Assume $\mathsf{GCH}$. Note that if $\mathfrak m$ is an infinite cardinality, and there are no intermediate sizes between $\mathfrak m$ and $2^{\mathfrak m}$, then $\mathfrak m+1=\mathfrak m$. This is because one can see directly that $\mathfrak m+1<2^{\mathfrak m}$ for all $\mathfrak m>1$ (generalizing slightly Cantor's argument for $2^{\mathfrak m}>\mathfrak m$).

But then we have that $\mathfrak m+\mathfrak m=\mathfrak m$, because $\mathfrak m\le\mathfrak m+\mathfrak m\le 2^{\mathfrak m}+2^{\mathfrak m}=2^{{\mathfrak m}+1}=2^{\mathfrak m}$. This is because $2\mathfrak m<2^{\mathfrak m}$. (In fact, over $\mathsf{ZF}$, we have $n\mathfrak m<2^{\mathfrak m}$ for all finite $n$. This is a result of Specker. A stronger result is that if $\aleph_0$ injects into $X$, then $\mathcal P(X)$ cannot inject into the set of finite sequences of elements of $X$. This was proved by Halbeisen and Shelah, see for example this blog post of mine.)

Finally, $\mathfrak m^2=\mathfrak m$, since $\mathfrak m\le \mathfrak m^2\le (2^{\mathfrak m})^2=2^{2\mathfrak m}=2^{\mathfrak m}$, and $2^{\mathfrak m}\not\le\mathfrak m^2$ (by the Halbeisen-Shelah result, for example.)

Using the Halbeisen-Shelah result here is an overkill, of course. Specker's original argument established $2^{\mathfrak m}\not\le \mathfrak m^2$ directly from the assumption $\mathfrak m\ge5$.

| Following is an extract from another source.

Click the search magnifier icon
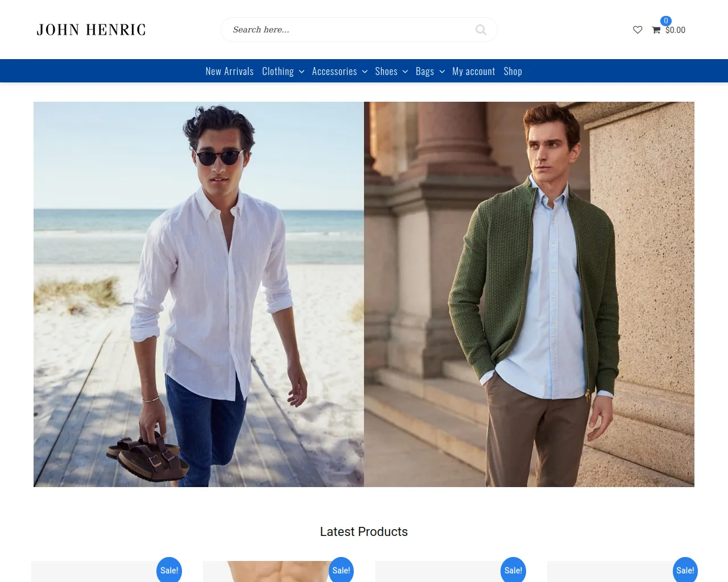This screenshot has width=728, height=582. pos(481,30)
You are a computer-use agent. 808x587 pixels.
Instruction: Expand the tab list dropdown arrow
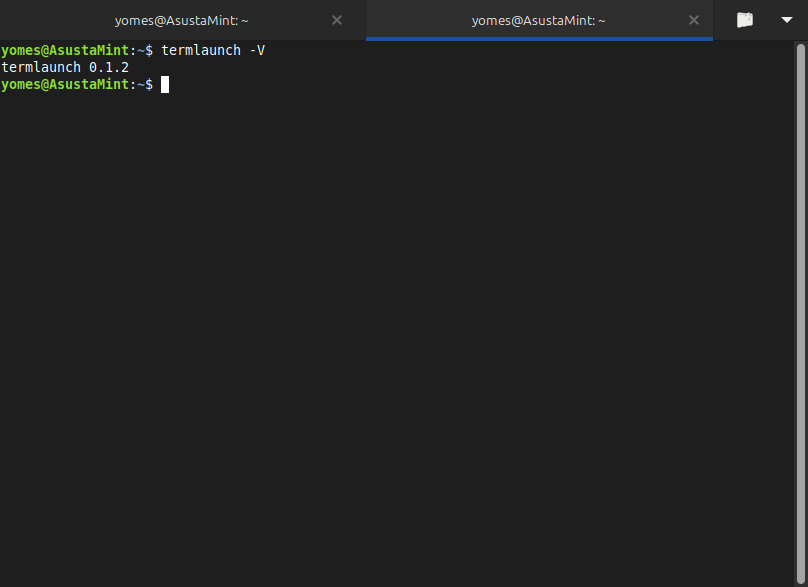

Note that the argument above is "local" in the sense that it concludes $\mathfrak m^2=\mathfrak m$ from the sole assumption of $\mathsf{GCH}$ at $\mathfrak m$. Since the assumption that $\mathfrak m^2=\mathfrak m$ for all $\mathfrak m$ implies choice, the ideal result here would be to show that from the $\mathsf{GCH}$ at $\mathfrak m$ it follows that $\mathfrak m$ is well-orderable (that is, an aleph). Sierpiński proved that the well-orderability of $\mathfrak m$ follows from $\mathsf{GCH}$ at $\mathfrak m$, $2^{\mathfrak m}$, and $2^{2^{\mathfrak m}}$. Specker improved this, showing that assuming $\mathsf{GCH}$ at $\mathfrak m$ and $2^{\mathfrak m}$ suffices. Whether $\mathsf{GCH}$ at $\mathfrak m$ is already enough is an open problem.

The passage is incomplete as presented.